Die Einsprechende hat gegen das am 11. Dezember 2001 unter Inanspruchnahme einer japanischen Priorität (JP 2001-213348) vom 13. Juli 2001 angemeldete Patent 101 60 669 mit der Bezeichnung
"Sensor in einem Fahrzeugfenster" dessen Erteilung am 25. Mai 2005 veröffentlicht worden ist, mit am 24. August 2005 per Fax eingegangenem Schreiben Einspruch erhoben. Als Einspruchsgründe macht sie eine fehlende Patentfähigkeit nach § 21 Abs. 1 Nr. 1 sowie eine mangelnde Ausführbarkeit nach § 21 Abs. 1 Nr. 2 geltend.
Zum Einspruchsgrund der fehlenden Patentfähigkeit nennt sie neben dem bereits im Prüfungsverfahren berücksichtigten Stand der Technik nach
D1: DE 198 05 000 A1 D2: EP 1 145 905 A2 und D3: JP 04-194827 A
die weiteren Druckschriften
D4: DE 197 04 415 A1 D5: DE 690 17 611 T2, sowie D6: US 6 166 764 A
Hierbei betreffe die Druckschrift D6 die gleiche Erfindung wie die bereits im Prüfungsverfahren berücksichtigte Druckschrift D2, sei jedoch im Gegensatz zu dieser vor dem Prioritätstag des angefochtenen Patents veröffentlicht.
Im Einzelnen macht die Einsprechende geltend, dass die Vorrichtung des erteilten Anspruchs 1 des Streitpatents im Hinblick auf die Druckschrift D4 nicht neu sei. Im Hinblick auf die Druckschriften D5 bzw. die Druckschrift D6 in Kombination mit dem Fachwissen bzw. in Kombination mit einer der Schriften D1, D3, D4 oder D5 beruhe der Gegenstand nicht auf einer erfinderischen Tätigkeit des zuständigen Fachmanns.
Auch enthielten die abhängigen Patentansprüche 2 bis 10 nichts Patentfähiges.
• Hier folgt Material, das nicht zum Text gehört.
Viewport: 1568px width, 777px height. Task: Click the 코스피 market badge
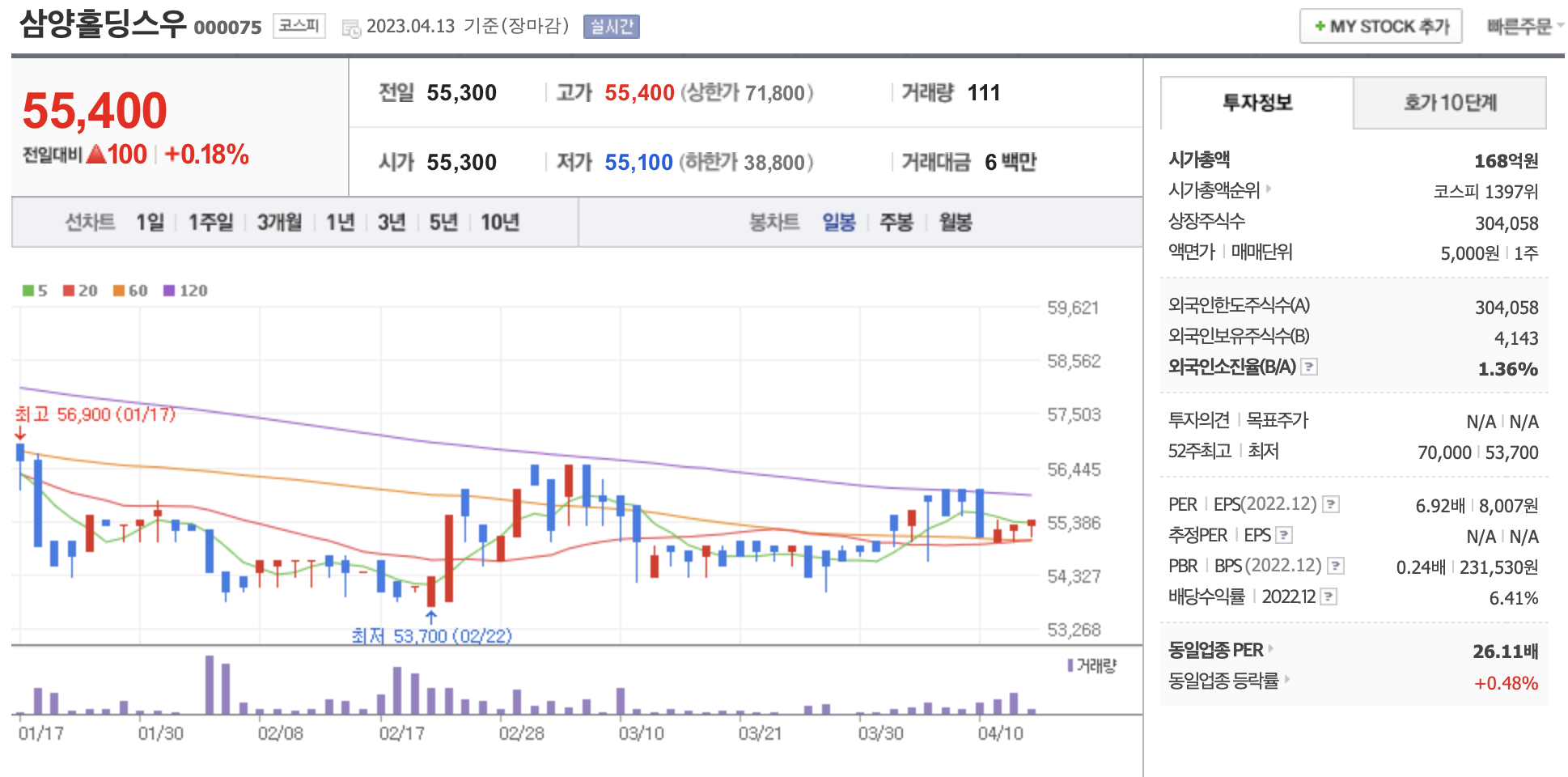(x=299, y=26)
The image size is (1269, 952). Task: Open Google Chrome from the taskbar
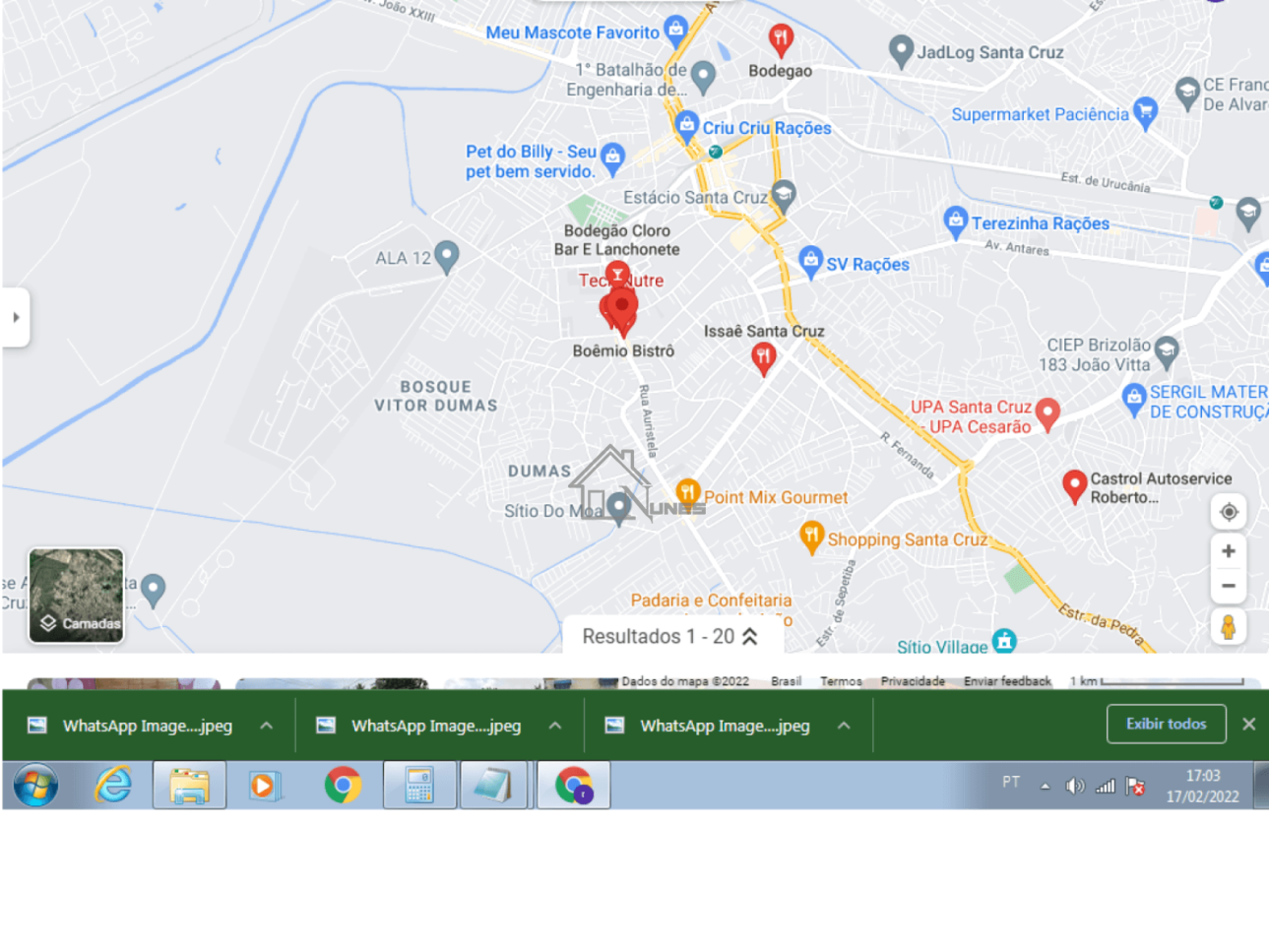(x=343, y=786)
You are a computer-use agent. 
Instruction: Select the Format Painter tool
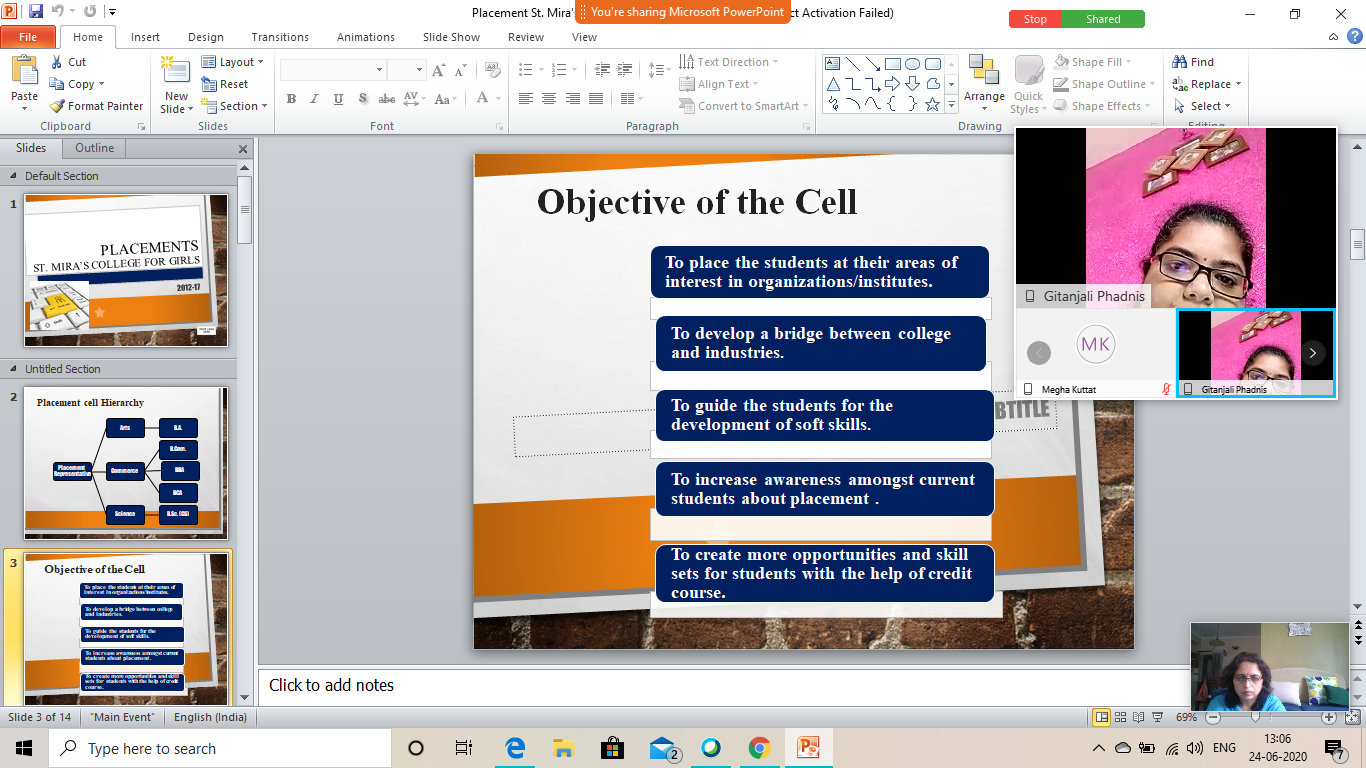pos(96,105)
Hinsichtlich des Widerrufsgrunds der mangelnden Ausführbarkeit macht die Einsprechende lediglich geltend, dass der Gegenstand des Anspruchs 4 nicht ausführbar sei.
Mit Schreiben vom 24. Oktober 2011 hat der Senat die Beteiligten darauf hingewiesen, dass in der Verhandlung eventuell auch die Frage der Zulässigkeit der erteilten Ansprüche hinsichtlich des im Prüfungsverfahrens geänderten Merkmals "fokussieren" (urspr. offenbart: kondensieren) zu diskutieren sei.
Die Patentinhaberin tritt den Ausführungen der Einsprechenden entgegen und rügt zudem eine nicht hinreichende Substantiierung des Einspruchsgrunds der mangeltenden Ausfühbarkeit.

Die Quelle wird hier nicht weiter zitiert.